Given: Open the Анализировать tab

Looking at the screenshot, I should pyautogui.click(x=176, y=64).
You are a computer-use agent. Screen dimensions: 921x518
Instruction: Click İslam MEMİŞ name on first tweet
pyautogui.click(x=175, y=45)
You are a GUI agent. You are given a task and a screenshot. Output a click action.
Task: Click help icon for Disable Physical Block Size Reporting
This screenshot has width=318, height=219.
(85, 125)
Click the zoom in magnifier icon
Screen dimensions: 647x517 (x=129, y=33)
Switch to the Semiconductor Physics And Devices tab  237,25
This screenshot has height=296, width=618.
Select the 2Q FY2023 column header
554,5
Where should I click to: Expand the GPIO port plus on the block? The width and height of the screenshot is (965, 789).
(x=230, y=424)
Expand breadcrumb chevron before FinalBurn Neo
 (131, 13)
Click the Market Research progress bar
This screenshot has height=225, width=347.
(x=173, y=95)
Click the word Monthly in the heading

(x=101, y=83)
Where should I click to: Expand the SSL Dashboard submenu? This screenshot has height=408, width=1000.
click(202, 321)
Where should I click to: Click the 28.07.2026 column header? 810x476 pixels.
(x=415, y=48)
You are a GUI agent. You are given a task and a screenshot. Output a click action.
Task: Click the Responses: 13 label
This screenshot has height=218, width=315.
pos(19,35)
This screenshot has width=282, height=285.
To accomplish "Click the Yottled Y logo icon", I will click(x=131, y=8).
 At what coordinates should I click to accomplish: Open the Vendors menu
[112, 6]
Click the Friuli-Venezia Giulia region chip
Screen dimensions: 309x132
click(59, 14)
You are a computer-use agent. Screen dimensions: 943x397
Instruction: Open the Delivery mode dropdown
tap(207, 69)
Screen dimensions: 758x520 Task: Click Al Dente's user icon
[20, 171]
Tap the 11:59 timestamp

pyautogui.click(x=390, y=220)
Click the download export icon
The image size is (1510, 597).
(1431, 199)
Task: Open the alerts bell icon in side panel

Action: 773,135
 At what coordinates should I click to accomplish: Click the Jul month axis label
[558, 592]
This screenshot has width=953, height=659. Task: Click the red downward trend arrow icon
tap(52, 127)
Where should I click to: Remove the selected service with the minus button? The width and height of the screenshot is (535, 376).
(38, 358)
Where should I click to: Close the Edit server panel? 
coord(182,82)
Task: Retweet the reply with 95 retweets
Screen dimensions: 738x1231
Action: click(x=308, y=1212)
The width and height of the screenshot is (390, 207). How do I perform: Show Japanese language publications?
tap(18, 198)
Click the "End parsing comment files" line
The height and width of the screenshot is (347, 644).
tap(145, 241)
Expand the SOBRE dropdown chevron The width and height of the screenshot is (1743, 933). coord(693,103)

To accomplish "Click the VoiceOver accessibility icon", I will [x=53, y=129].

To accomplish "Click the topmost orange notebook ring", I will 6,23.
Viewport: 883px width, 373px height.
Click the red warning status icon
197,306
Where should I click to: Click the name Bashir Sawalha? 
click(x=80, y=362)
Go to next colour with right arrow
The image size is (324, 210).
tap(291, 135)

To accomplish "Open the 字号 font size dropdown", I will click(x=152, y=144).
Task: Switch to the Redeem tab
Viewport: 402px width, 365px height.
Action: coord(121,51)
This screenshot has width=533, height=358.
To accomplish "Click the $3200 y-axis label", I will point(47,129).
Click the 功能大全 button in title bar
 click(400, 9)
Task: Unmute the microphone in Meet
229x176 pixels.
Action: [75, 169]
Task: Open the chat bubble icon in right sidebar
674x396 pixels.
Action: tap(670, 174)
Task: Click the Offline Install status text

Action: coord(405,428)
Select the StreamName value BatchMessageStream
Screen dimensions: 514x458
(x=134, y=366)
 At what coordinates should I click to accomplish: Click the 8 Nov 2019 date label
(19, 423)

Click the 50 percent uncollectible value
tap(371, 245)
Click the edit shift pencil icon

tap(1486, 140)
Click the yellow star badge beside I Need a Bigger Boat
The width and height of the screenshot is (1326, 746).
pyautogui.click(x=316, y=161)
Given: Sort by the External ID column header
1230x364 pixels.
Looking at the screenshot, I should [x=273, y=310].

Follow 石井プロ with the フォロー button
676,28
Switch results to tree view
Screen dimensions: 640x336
----
— THE TASK —
Retype the material above in full, exactly.

— ANSWER TO THE PROBLEM —
Given: Open the Анализировать tab

Looking at the screenshot, I should pyautogui.click(x=176, y=64).
You are a computer-use agent. Screen dimensions: 921x518
Instruction: Click İslam MEMİŞ name on first tweet
pyautogui.click(x=175, y=45)
You are a GUI agent. You are given a task and a screenshot. Output a click action.
Task: Click help icon for Disable Physical Block Size Reporting
This screenshot has width=318, height=219.
(85, 125)
Click the zoom in magnifier icon
Screen dimensions: 647x517 (x=129, y=33)
Switch to the Semiconductor Physics And Devices tab  237,25
This screenshot has height=296, width=618.
Select the 2Q FY2023 column header
554,5
Where should I click to: Expand the GPIO port plus on the block? The width and height of the screenshot is (965, 789).
(x=230, y=424)
Expand breadcrumb chevron before FinalBurn Neo
 (131, 13)
Click the Market Research progress bar
This screenshot has height=225, width=347.
(x=173, y=95)
Click the word Monthly in the heading

(x=101, y=83)
Where should I click to: Expand the SSL Dashboard submenu? This screenshot has height=408, width=1000.
click(202, 321)
Where should I click to: Click the 28.07.2026 column header? 810x476 pixels.
(x=415, y=48)
You are a GUI agent. You are given a task and a screenshot. Output a click action.
Task: Click the Responses: 13 label
This screenshot has height=218, width=315.
pos(19,35)
This screenshot has width=282, height=285.
To accomplish "Click the Yottled Y logo icon", I will click(x=131, y=8).
 At what coordinates should I click to accomplish: Open the Vendors menu
[112, 6]
Click the Friuli-Venezia Giulia region chip
Screen dimensions: 309x132
click(59, 14)
You are a computer-use agent. Screen dimensions: 943x397
Instruction: Open the Delivery mode dropdown
tap(207, 69)
Screen dimensions: 758x520 Task: Click Al Dente's user icon
[20, 171]
Tap the 11:59 timestamp

pyautogui.click(x=390, y=220)
Click the download export icon
The image size is (1510, 597).
(1431, 199)
Task: Open the alerts bell icon in side panel

Action: 773,135
 At what coordinates should I click to accomplish: Click the Jul month axis label
[558, 592]
This screenshot has width=953, height=659. Task: Click the red downward trend arrow icon
tap(52, 127)
Where should I click to: Remove the selected service with the minus button? The width and height of the screenshot is (535, 376).
(38, 358)
Where should I click to: Close the Edit server panel? 
coord(182,82)
Task: Retweet the reply with 95 retweets
Screen dimensions: 738x1231
Action: click(x=308, y=1212)
The width and height of the screenshot is (390, 207). How do I perform: Show Japanese language publications?
tap(18, 198)
Click the "End parsing comment files" line
The height and width of the screenshot is (347, 644).
tap(145, 241)
Expand the SOBRE dropdown chevron The width and height of the screenshot is (1743, 933). coord(693,103)

To accomplish "Click the VoiceOver accessibility icon", I will [x=53, y=129].

To accomplish "Click the topmost orange notebook ring", I will 6,23.
Viewport: 883px width, 373px height.
Click the red warning status icon
197,306
Where should I click to: Click the name Bashir Sawalha? 
click(x=80, y=362)
Go to next colour with right arrow
The image size is (324, 210).
tap(291, 135)

To accomplish "Open the 字号 font size dropdown", I will click(x=152, y=144).
Task: Switch to the Redeem tab
Viewport: 402px width, 365px height.
Action: coord(121,51)
This screenshot has width=533, height=358.
To accomplish "Click the $3200 y-axis label", I will point(47,129).
Click the 功能大全 button in title bar
 click(400, 9)
Task: Unmute the microphone in Meet
229x176 pixels.
Action: [75, 169]
Task: Open the chat bubble icon in right sidebar
674x396 pixels.
Action: tap(670, 174)
Task: Click the Offline Install status text

Action: coord(405,428)
Select the StreamName value BatchMessageStream
Screen dimensions: 514x458
(x=134, y=366)
 At what coordinates should I click to accomplish: Click the 8 Nov 2019 date label
(19, 423)

Click the 50 percent uncollectible value
tap(371, 245)
Click the edit shift pencil icon

tap(1486, 140)
Click the yellow star badge beside I Need a Bigger Boat
The width and height of the screenshot is (1326, 746).
pyautogui.click(x=316, y=161)
Given: Sort by the External ID column header
1230x364 pixels.
Looking at the screenshot, I should [x=273, y=310].

Follow 石井プロ with the フォロー button
676,28
Switch results to tree view
Screen dimensions: 640x336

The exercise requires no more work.